Malgré le choc culturel initial, j’ai continué à m’adapter et je me suis en fait construite ma propre appréciation des choses. Nous avons acheté un « condo » au centre-ville, nous aimons les étés magnifiques au bord de l’eau, les bateaux des autres, et nous sommes les heureux parents d’un incroyable bulldog qui a été élevé dans le confort de la paresse. Je me sens maintenant tout à fait adaptée à la vie de Vancouver.
J’ai également découvert en travaillant ici des choses sur moi-même que je n’aurais pas soupçonnées en vivant ailleurs. Grâce à l’incroyable générosité et la superbe délicatesse des patients, en lien direct à certaines situations qui m’ont marquées pour toujours, je me suis découverte une vocation pour la médecine palliative.
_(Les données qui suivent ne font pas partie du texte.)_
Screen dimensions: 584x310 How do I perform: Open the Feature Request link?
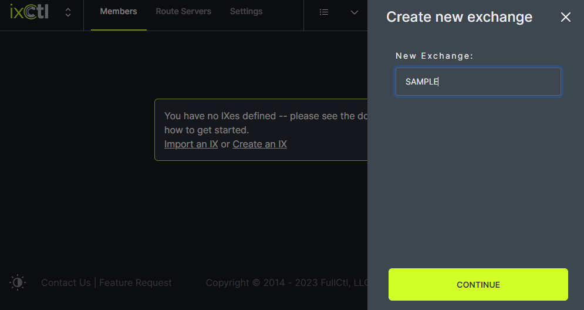136,283
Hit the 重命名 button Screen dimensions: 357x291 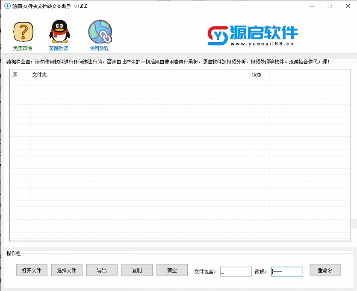click(325, 270)
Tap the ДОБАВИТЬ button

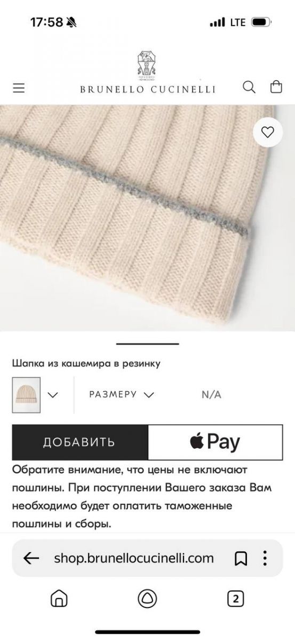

En dépit de trop d’années de formation additionnelle, le programme d’UBC me permet d’utiliser ma formation dans cette spécialité pour acquérir une plus grande expérience dans les soins palliatifs. Je travaille maintenant avec un groupe de collègues qui sont d’un grand soutien. Ensemble, ils sont l’illustration constante sur le plan individuel de ce qu’un “bon docteur” devrait être. Notre équipe interdisciplinaire travaille ensemble pour permettre à chacun de nous d’avoir un impact sur les soins aux patients d’une façon que je n’aurais jamais pu expérimenter.
Donc dans l’ensemble, déménager à Vancouver n’était pas un choix fait d’après tout ce qu’on en dit. C’était un choix qui m’était offert de créer ma propre famille. Ce n’était pas un choix facile mais je le recommanderais volontiers à d’autres.